Stored records:
Content starts

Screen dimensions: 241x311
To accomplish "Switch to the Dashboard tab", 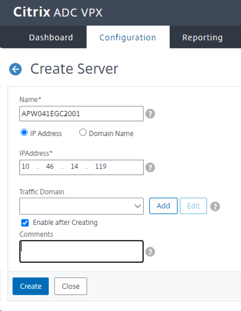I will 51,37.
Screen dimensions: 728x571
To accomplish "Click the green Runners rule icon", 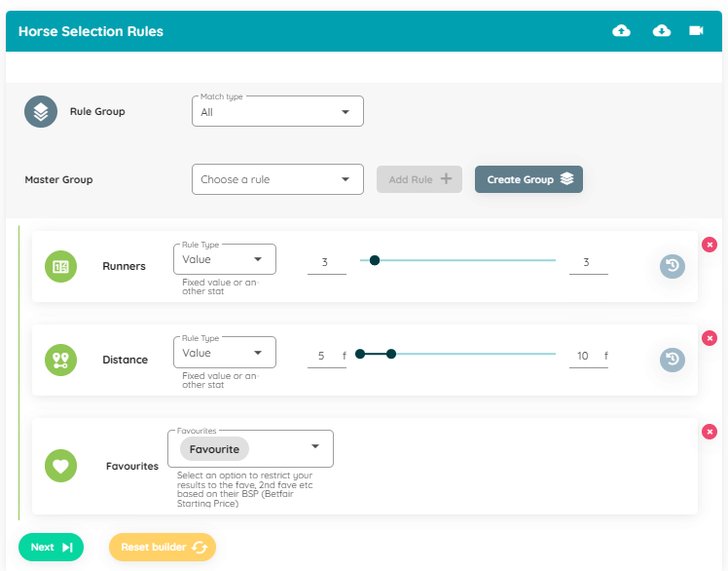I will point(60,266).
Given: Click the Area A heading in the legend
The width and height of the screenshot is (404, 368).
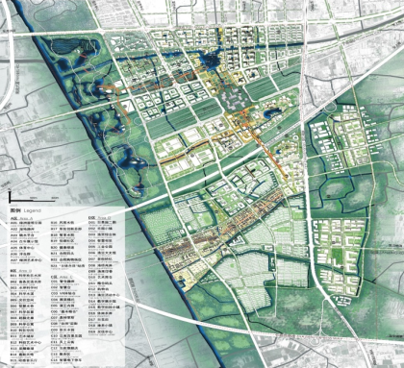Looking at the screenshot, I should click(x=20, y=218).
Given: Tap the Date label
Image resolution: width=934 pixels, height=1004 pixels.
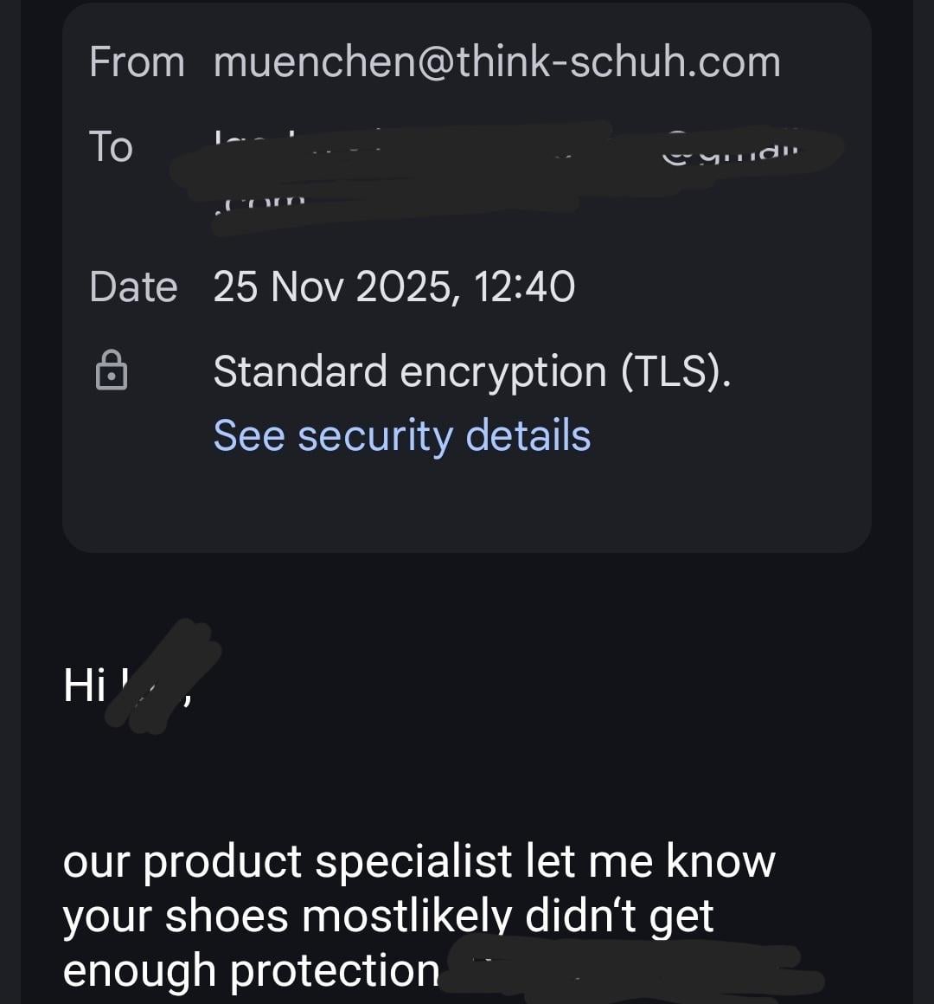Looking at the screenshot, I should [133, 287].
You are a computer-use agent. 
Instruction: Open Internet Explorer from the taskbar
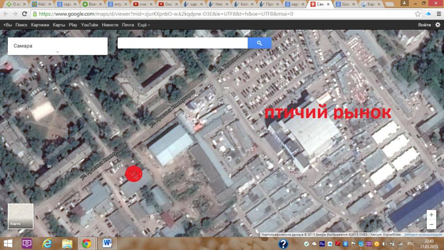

Content ends
Content starts

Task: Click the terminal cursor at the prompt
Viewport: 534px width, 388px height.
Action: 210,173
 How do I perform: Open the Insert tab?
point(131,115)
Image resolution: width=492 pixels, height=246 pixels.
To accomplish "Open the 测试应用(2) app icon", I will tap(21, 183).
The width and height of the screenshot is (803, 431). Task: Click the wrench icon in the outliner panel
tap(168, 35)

Content ends
Content starts

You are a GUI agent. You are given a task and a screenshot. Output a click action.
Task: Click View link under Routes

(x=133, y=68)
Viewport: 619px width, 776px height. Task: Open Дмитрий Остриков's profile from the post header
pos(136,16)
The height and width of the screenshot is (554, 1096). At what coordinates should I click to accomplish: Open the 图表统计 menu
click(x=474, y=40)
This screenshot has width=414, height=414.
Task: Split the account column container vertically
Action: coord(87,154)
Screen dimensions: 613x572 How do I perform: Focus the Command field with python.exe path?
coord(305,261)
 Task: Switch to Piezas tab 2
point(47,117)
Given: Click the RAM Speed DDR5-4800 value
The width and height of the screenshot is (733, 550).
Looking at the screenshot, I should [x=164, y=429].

Content ends

Exercise -
Return each line among the entries that holds the word "agent".

Exercise solution -
You are a computer-use agent. 
You are a GUI agent. You are given a task and a screenshot. Output a click action.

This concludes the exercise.